Other studies show that melatonin supplements may also be useful in helping individuals who are trying to stop smoking. It has also shown some effectiveness in lowering blood pressure levels in several human studies and reducing blood cholesterol levels in limited animal studies.

Other recent research indicates that melatonin is concentrated in certain cells (which may also produce natural melatonin) in the stomach and intestines, where it may help prevent damage caused when non-steroidal anti-inflammatory drugs are taken on a long-term basis. In one study, supplemental melatonin may have prevented cluster headaches in individuals susceptible to having that type of headache.

Another study showed that administration of 3mg of melatonin at bedtime for two weeks significantly attenuated abdominal pain and reduced rectal pain sensitivity in people suffering with Irritable Bowel Syndrome (IBS).
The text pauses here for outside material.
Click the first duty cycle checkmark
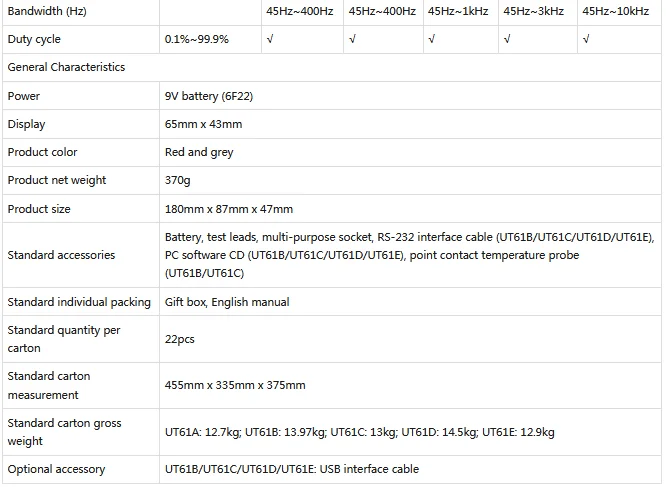Viewport: 666px width, 487px height. tap(269, 39)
Melatonin, TV and Children
Reported in the New Scientist, scientists at the University of Florence in Italy found that when youngsters were deprived of their TV sets, computers and video games, their melatonin production increased by an average 30%. “Girls are reaching puberty much earlier than in the 1950s.  One reason is due to their average increase in weight; but another may be due to reduced levels of melatonin,” suggests Roberto Salti, who led the study.

Frequently Asked Questions

» Melatonin as a Sleep Aid
For this use the standard dose is 3mg but up to 9mg can occasionally be required for peaceful sleep - a trial on 1400 women who took 75mg daily for four years showed no ill effects. Melatonin is one of the least toxic substances known.

» Melatonin as a General Health Aid
When taken daily and not being used for problematic sleep, 1mg a day is sufficient to maintain optimum levels for youthful health and anti-ageing needs. It is especially useful for people who consume a lot of coffee, alcohol and smokers as all these diminish levels of melatonin in the body.

» Melatonin for those aged 60+ or Cancer Sufferers
Take 3mg each night and increase to 6mg if insufficient benefit

» When should it be taken?
Melatonin should only be taken at night-time, usually about thirty minutes prior to going to bed / sleep. If you are on a long haul flight take 1-3mg prior to getting on the flight and another 1-3mg prior to going to sleep.

» Does melatonin have that morning-after hangover effect of sleeping pills?
No. You should normally wake up well refreshed and full of energy. If you wake up feeling a little tired you should reduce your dosage until you wake up feeling well refreshed.

» Should certain people avoid taking it?
Yes. These include women who are pregnant or nursing (since no one knows how excessive exposure to the hormone might affect a foetus or infant); people with severe allergies or autoimmune diseases (melatonin could exacerbate such conditions by stimulating the immune system); people with immune-system cancers such as lymphoma or leukaemia (for the same reason), and healthy children (who already produce it in abundance). Sufferers of kidney disease should also avoid taking.

Women trying to conceive should also think twice about taking the hormone, since high doses can act as a contraceptive. People on certain NSAID’s, antidepressant medications, antipsychotic medications, benzodiazepines, blood pressure medications, blood thinning medications / anticoagulants and steroidal medications should also consult their doctor prior to using melatonin.